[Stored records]
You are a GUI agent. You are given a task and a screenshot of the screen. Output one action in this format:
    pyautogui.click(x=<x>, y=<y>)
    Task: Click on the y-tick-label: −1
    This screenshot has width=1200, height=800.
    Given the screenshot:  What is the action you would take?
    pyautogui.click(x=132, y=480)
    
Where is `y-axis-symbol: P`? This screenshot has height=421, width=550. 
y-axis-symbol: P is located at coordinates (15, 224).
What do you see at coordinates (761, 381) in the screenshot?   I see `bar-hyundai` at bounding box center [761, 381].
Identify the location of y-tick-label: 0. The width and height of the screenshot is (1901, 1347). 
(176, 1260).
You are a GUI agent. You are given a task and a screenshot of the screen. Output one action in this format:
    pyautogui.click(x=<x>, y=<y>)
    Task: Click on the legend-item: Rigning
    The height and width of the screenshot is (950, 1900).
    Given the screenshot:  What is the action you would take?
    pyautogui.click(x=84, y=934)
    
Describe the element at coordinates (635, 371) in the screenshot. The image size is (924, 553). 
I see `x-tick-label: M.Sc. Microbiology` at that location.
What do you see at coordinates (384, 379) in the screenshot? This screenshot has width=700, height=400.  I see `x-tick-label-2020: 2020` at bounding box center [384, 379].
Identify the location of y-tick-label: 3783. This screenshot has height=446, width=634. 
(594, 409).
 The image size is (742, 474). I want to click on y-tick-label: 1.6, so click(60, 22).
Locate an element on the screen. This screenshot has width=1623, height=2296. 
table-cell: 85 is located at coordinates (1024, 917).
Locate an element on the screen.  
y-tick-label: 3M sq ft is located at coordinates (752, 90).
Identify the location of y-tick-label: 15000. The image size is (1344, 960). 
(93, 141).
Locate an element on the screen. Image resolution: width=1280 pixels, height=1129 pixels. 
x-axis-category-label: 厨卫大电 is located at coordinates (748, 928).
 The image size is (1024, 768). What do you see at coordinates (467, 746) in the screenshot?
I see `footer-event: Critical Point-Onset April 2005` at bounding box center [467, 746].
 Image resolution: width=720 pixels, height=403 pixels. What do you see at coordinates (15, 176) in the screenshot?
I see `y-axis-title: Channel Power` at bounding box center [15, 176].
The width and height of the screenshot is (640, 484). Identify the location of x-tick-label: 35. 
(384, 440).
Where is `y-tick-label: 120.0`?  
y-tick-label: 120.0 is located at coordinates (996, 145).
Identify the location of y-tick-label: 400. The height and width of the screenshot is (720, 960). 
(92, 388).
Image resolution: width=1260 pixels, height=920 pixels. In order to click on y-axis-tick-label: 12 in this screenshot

### PROBLEM REQUIREMENTS
Find every line in the records above that contains the word "location" and copy each of those lines.

### OUTPUT OF THE TASK
Identify the location of y-tick-label: 0. The width and height of the screenshot is (1901, 1347). 
I see `x-tick-label: M.Sc. Microbiology` at that location.
Identify the location of y-tick-label: 3783. This screenshot has height=446, width=634. 
Identify the location of y-tick-label: 15000. The image size is (1344, 960). 
The width and height of the screenshot is (640, 484). Identify the location of x-tick-label: 35. 
Identify the location of y-tick-label: 400. The height and width of the screenshot is (720, 960). 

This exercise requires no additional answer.